The European Council and the European Parliament reached a provisional agreement on the EU Carbon Border Adjustment Mechanism (CBAM) in December 2022. The EU CBAM would levy a tariff on imported goods across specific sectors, mirroring what domestic goods are subject to under the EU Emissions Trading System (ETS). The policy aims to protect EU manufacturers’ competitiveness against foreign manufacturers and encourage EU’s trading partners to decarbonize.
Here’s a quick recap of the legislative timeline of the proposal:
- On July 14, 2021, the European Commission officially introduced the EU CBAM proposal.
- On December 21, 2021, European Parliament’s lead rapporteur, Mohammed Chahim, published suggested amendments to the proposal calling for a more ambitious CBAM.
- On March 15, 2022, the Council reached its position on the proposal.
- On June 22, 2022, the European Parliament voted its position.
- From July 11 to December 13, 2022, trilogue negotiations among the Parliament, the Council, and the Commission took place.

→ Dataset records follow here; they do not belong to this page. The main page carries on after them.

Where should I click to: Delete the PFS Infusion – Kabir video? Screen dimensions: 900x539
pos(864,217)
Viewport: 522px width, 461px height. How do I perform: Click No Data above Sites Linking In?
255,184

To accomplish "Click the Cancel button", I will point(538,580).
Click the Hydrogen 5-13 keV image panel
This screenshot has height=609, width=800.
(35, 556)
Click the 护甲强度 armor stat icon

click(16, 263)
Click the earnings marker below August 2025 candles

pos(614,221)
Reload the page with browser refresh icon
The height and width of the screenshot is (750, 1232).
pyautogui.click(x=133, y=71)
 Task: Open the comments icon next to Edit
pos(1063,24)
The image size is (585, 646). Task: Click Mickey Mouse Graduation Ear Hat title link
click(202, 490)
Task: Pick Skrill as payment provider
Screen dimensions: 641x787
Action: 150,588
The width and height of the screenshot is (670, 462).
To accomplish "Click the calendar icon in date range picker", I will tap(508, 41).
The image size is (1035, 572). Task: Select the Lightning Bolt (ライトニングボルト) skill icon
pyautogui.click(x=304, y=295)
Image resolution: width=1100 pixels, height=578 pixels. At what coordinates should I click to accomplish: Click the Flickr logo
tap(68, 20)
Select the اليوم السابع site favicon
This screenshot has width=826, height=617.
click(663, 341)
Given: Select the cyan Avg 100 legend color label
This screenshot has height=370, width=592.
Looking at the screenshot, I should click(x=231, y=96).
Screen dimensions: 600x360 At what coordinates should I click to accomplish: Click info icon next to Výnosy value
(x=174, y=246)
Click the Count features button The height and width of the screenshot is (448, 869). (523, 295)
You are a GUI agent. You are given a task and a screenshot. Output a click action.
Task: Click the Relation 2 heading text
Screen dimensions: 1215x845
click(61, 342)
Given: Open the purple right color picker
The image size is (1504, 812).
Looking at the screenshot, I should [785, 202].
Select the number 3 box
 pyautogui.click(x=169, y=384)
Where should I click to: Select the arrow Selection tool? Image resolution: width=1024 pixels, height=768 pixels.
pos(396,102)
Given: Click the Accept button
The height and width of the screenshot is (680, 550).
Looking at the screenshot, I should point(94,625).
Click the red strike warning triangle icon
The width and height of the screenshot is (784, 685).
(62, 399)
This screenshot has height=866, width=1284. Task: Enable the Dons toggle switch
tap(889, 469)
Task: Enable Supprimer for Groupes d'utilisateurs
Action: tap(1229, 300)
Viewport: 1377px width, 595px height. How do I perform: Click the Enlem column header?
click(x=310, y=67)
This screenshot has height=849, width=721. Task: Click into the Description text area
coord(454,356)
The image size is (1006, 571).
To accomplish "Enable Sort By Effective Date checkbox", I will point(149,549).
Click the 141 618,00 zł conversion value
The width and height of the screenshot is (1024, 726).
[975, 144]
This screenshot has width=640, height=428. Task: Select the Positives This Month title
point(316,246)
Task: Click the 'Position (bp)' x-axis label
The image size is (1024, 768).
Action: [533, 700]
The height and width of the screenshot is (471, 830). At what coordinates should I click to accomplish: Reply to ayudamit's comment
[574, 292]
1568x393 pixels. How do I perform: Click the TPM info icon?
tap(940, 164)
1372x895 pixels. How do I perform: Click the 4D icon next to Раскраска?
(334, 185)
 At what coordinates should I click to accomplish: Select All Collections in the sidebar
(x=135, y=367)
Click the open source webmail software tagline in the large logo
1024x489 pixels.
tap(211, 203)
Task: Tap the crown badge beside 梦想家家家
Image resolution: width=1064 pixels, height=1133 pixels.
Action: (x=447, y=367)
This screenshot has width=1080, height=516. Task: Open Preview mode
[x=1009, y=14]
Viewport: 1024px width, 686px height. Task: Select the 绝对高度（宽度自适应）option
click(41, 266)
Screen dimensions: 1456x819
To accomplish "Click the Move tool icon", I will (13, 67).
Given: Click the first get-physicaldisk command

- On December 13, 2022, the Council and the Parliament reached a provisional agreement.
According to the Council’s press release, the agreement needs to be confirmed and adopted by the EU member states and the European Parliament to be finalized.
EU CBAM Proposal Versions
1) “The EU unveiled a carbon tariff. How should the U.S. respond?” Shuting Pomerleau
2) “European Parliament’s Lead Rapporteur Recommends a More Ambitious CBAM,” Shuting Pomerleau
The latest CBAM proposal is similar to the initial version, adding hydrogen and some downstream goods to the covered products. It is looking to put in place a reporting system by October this year to gather emissions data associated with the covered imported goods and start collecting import fees in 2026. The ETS free allowances assigned to carbon-intensive sectors will start to be phased out in 2026 and eliminated entirely by 2034. As the CBAM is replacing the free allowances to protect EU producers’ competitiveness, the CBAM will be phased in at the same speed as the free allowances will be phased out.
It’s important to keep in mind two points with the EU CBAM proposal:
First, despite its name, this is not a standard border adjustment. A border adjustment includes an import tax and an export rebate that go with a domestic tax. It would level the playing field between domestic and foreign producers. None of the different versions of the EU CBAM proposals includes export rebates. Therefore, the proposal is essentially an import tariff. Not giving rebates to the EU exporters might encourage them to relocate their production facilities to jurisdictions with more lax climate regulations to avoid paying for the ETS emissions allowances.
Second, it is unclear whether this proposal will be compliant with the WTO rules. EU lawmakers would have to ensure the import fees levied on foreign producers are no greater than what domestic producers are subject to. Additionally, it may be challenging to allow foreign producers to claim credits against the import fees based on their home countries’ climate policies. This differential treatment of trading partners might violate WTO’s non-discrimination rules. Administratively, it could be onerous to allow foreign producers to claim partial or full credits on different products.
It is expected that the EU will move forward with the CBAM proposal and make it law. It remains to be seen what the details will be in the final agreement. While the policy aims to incentivize trading partners to decarbonize, enacting carbon tariffs as in the current proposal scope might have unintended consequences. The EU lawmakers must continue to have discussions to improve the policy.